第5話 ジュリアーノ



 マレーロの家から帰った次の朝、マルセリーノは家の隣にある兎牧場を眺めながら、

「ワイ、何してんねやろ。連れの家行って遊んでばっかり。研究続ける訳でもないし、他の星へ出張もないし、まじ、何してんねやろ」


 確かにマルセリーノは、母星に帰ってからは新しい宇宙理論を研究する訳でも無く、既に数年の月日が流れようとしている。地球で言えば10年以上にもなるだろうか。


「今日は研究所に行ってみよかな」


 マルセリーノは研究所には通っているが、新しい発想が出て来ない。発想の無い研究など進化に近付くことができる訳は無い。


 研究所に着くと統括教授室に入り、コーヒーを淹れる。過去の文献を書棚から引き出し、重いファイルを持って木製の事務デスクの椅子に座る。1ページづつ丁寧にめくりながら、過去の業績を振り返り、マルセリーノは額に翼を当てて一人呟く。

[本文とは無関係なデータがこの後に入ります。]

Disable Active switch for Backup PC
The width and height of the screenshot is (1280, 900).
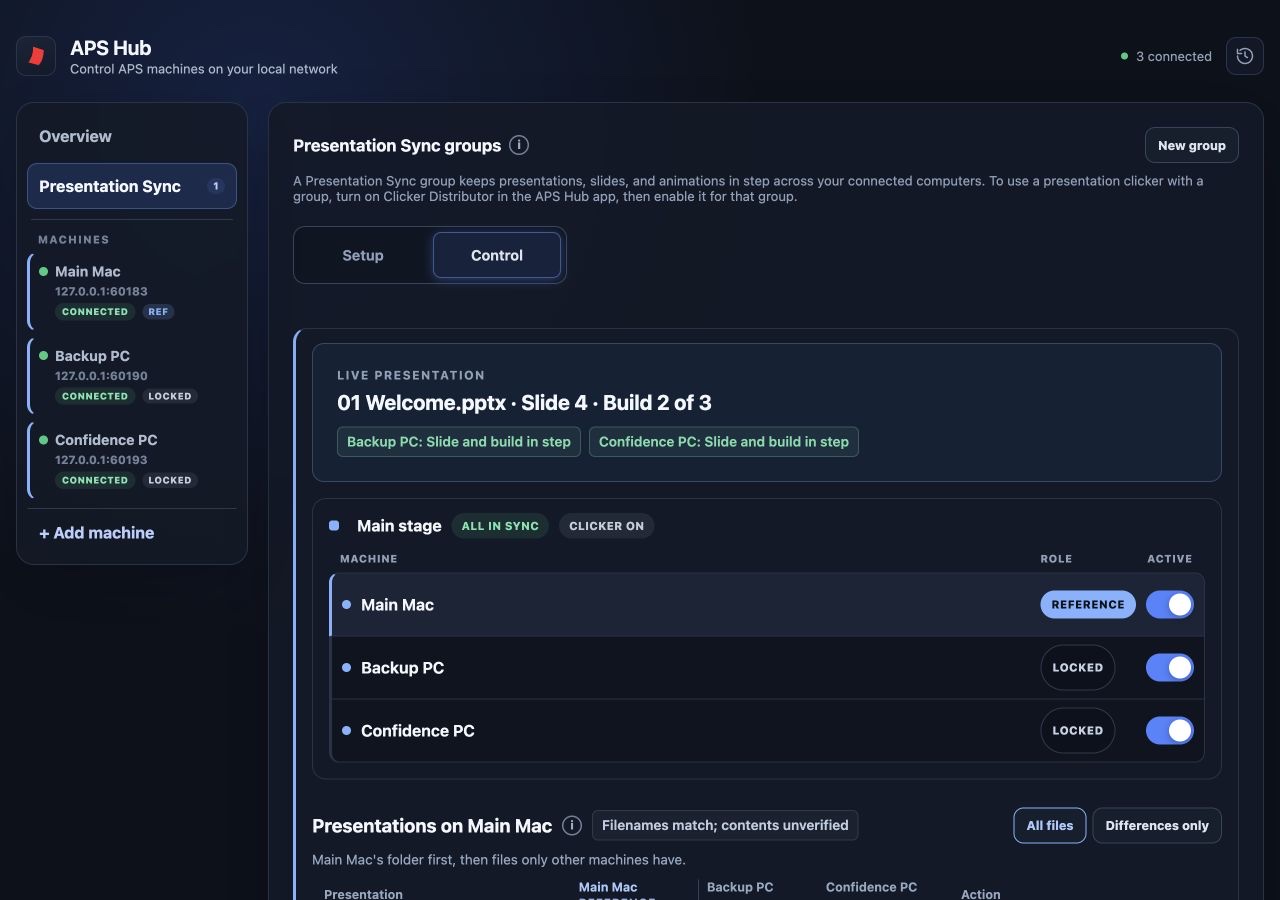[x=1170, y=667]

「どれもこれも大したもんやないな。ワイは、一体これまで、何して来てんやろ」


 マルセリーノは、過去を振り返りながら、自分自身の業績を眺め続けている。


 その時、

「あっ、しもた。あん時、めっちゃ迷惑かけたのに謝りに行ってへんやん」


 研究所に頻繁に通っている訳ではなかったので、美しいほどに忘れていた事を、過去の文献集を見ていて改めて気付く。そのページに書かれていたタイトルは、生命体物質の復元と生命エネルギーの相関性、である。マルセリーノはその時、涼太とジュリア、タッタリアとリン、その顔を鮮やかに思い出す。そして、無断で宇宙電子工学部の倉庫から完成した装置をリンに運び出させた事。そして、装置が盗み出された時のジュリアーノ宇宙電子工学部教授はどんなに驚いた事だろうと。既に何年も経っているのに、同じ研究所にいるのに、書面で謝罪しただけで実際に会って、しっかりと謝罪したことがない。


 マルセリーノは研究所を出ると、しらすの豪華詰め合わせセットを買い、そのまま所内にあるジュリアーノ宇宙電子工学教授の部屋へと、長い廊下を歩いて行った。